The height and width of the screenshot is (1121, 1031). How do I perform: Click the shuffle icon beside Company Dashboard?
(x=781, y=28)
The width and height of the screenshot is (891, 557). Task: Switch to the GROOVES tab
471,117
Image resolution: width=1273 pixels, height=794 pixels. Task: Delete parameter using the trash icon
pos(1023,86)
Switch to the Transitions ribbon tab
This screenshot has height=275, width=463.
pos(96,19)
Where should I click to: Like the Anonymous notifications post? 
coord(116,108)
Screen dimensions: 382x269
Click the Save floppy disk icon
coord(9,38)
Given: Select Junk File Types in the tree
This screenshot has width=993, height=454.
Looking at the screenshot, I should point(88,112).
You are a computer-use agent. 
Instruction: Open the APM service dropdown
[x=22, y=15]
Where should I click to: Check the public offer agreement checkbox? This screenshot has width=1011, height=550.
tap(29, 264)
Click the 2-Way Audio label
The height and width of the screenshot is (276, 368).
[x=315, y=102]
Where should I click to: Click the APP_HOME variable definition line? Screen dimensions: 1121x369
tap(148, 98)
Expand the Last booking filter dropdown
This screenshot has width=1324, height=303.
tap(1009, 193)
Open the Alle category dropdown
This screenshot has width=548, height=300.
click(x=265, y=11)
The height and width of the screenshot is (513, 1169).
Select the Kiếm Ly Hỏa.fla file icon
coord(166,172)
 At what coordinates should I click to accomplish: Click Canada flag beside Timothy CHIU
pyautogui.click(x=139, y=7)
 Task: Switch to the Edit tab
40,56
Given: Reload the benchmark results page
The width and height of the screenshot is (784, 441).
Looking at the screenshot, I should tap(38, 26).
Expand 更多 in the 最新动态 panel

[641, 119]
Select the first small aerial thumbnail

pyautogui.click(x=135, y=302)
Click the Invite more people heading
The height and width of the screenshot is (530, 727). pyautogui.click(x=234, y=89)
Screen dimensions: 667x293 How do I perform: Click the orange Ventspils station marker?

------------------------------------------------------------------------

Using the records above, filter out every line that lacks the string "Given" and copy the rest.

Given: Select Junk File Types in the tree
Given: Reload the benchmark results page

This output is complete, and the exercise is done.